Let’s talk college interviews. Maybe you’re not nervous at all. Maybe your hands are shaking just thinking about them. Either way, these five tips will help you feel like you did your absolute best.

But first…

Consider this quote that three-time TEDx speaker Jeremy Gregg once told us: "One very important realization is this: everyone wants you to succeed.
 No one wants a presenter to fail. No one wants an interviewee to be a dud. Don't fear the person who is interviewing you.”

So. True. 

Siena’s admissions team completely agrees. We rarely refer to them as "interviews." We prefer “casual conversations,” and you can even schedule one yourself. We want to get to know you, and we understand that you’re here to get to know us. You’re questioning us too! Sounds a lot less intimidating that way, huh? 

So with that said, here are those five tips. 

1. Prepare questions about the college. 

If you’re sincerely interested in a school, you should definitely have questions—big or small. But here’s the thing, it’s very easy to forget what you wanted to ask, so jot your questions down on paper and bring it with you. (You'll never find an admissions counselor who doesn't love talking about their college, we can promise you that!)

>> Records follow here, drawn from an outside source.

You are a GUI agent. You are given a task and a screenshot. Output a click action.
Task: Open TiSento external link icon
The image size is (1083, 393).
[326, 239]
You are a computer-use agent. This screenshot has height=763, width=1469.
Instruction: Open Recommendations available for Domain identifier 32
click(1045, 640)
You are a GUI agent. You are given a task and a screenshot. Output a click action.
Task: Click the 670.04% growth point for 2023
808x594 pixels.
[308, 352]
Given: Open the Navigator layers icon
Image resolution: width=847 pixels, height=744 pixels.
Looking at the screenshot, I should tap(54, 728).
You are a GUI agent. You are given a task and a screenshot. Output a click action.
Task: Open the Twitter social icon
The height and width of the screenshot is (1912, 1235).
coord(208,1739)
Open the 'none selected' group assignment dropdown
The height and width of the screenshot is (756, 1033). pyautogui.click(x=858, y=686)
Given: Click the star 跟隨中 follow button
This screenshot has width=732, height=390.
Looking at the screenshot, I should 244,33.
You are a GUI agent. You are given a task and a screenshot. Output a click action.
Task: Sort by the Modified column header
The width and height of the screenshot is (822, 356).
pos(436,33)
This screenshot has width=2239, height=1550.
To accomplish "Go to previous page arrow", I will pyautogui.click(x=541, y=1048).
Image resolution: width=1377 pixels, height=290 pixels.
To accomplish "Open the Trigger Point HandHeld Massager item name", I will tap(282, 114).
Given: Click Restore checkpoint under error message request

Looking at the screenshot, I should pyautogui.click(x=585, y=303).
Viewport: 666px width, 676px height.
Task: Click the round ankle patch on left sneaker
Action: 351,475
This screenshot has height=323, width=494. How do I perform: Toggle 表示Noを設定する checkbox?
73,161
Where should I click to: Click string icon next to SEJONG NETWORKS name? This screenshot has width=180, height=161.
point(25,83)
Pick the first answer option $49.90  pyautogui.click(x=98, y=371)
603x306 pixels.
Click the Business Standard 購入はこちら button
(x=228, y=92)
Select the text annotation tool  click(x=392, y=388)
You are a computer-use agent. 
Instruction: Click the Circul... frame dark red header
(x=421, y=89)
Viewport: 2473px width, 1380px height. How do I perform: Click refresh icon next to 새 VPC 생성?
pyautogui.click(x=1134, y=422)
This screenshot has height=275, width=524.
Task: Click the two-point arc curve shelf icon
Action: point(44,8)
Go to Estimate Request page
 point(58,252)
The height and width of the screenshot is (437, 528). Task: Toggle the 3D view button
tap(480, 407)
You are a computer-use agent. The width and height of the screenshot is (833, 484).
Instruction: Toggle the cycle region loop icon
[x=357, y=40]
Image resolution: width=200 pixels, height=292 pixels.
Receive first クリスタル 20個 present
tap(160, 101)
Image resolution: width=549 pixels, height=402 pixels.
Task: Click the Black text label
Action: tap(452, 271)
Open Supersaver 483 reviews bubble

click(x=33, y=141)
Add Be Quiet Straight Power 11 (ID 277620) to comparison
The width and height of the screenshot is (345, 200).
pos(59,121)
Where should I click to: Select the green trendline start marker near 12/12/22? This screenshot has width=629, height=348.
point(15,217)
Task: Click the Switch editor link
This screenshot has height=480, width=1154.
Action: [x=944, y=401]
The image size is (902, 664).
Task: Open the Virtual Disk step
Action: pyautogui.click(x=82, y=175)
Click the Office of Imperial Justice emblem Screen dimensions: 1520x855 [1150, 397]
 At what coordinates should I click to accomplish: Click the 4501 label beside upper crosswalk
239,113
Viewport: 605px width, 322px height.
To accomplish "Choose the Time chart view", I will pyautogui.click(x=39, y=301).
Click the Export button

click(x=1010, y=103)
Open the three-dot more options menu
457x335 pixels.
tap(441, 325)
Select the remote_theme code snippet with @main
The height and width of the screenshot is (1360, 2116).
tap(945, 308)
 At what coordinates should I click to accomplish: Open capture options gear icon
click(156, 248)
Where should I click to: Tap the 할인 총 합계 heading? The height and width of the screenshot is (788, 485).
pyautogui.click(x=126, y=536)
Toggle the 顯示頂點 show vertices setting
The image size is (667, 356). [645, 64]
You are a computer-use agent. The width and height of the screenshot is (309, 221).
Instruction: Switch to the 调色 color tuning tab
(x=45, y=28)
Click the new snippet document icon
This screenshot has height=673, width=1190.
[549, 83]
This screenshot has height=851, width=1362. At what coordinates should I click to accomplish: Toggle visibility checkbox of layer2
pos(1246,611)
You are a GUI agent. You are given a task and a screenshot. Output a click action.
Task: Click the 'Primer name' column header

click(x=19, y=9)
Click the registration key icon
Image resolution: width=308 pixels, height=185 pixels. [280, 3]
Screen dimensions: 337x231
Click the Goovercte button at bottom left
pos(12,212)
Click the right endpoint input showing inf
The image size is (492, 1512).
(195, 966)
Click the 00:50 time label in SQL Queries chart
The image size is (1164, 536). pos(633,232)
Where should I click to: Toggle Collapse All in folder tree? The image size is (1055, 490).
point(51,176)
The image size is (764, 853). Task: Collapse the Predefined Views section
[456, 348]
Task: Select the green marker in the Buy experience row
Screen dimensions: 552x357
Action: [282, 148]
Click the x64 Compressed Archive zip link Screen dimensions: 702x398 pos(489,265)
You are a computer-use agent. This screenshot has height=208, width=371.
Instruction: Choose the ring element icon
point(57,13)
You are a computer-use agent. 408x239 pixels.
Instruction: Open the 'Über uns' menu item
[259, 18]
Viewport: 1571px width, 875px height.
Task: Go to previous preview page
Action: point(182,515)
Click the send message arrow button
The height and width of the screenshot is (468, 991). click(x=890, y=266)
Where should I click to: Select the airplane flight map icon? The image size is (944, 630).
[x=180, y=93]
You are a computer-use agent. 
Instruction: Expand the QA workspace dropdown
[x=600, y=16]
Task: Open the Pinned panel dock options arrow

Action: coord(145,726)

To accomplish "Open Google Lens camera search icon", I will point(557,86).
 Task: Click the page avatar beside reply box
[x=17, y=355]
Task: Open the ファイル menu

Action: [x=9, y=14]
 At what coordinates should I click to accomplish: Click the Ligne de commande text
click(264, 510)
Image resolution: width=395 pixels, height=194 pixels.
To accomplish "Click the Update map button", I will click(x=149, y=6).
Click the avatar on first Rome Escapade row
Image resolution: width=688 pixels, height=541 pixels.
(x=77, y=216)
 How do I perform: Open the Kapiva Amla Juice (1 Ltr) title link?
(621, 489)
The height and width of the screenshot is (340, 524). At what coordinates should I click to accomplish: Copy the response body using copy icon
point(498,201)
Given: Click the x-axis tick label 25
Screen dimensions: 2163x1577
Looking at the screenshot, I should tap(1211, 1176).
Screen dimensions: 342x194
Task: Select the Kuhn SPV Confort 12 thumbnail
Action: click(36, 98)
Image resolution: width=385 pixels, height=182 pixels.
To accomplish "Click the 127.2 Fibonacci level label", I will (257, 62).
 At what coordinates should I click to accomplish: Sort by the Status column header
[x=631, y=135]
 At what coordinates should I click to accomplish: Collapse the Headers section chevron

2. Gush about your favorite things. 

Do you love the school's time-honored campus traditions? Love the fact that so-and-so teaches there? So glad that intramurals are just as popular as the D1 teams? Say so! Admissions counselors want to see what you love about their school, and how excited you get talking about it.

3. Leave your phone alone. 

A lot of people don't believe us when we say we've been in interviews where the student casually snuck in a phone check mid-conversation. Seriously though, it happens. And it's a big admissions counselor pet peeve. If you're expecting an urgent call, let your interviewer know beforehand. Otherwise, keep it on silent and tucked away.

4. Be nice to everyone. 

If you're at the admissions office, that means the receptionist, other students, the staff walking in and out. If you're at a restaurant, that means the server, the hostess, everyone you come across. You never know who will be asked to vouch for your interview etiquette, or which interactions your interviewer will happen to see. Kindness always goes a long way! (And so does a good handshake.)

5. Follow up with your interviewer. 

You'll hear this a lot when you start the job search in a few years: a thank you card never goes out of style. Send a handwritten note of appreciation to your interviewer, referencing something you chatted about. We also don’t mind an email, letting us know a note of thanks is en route. Then sit back, and know you did the best you could do.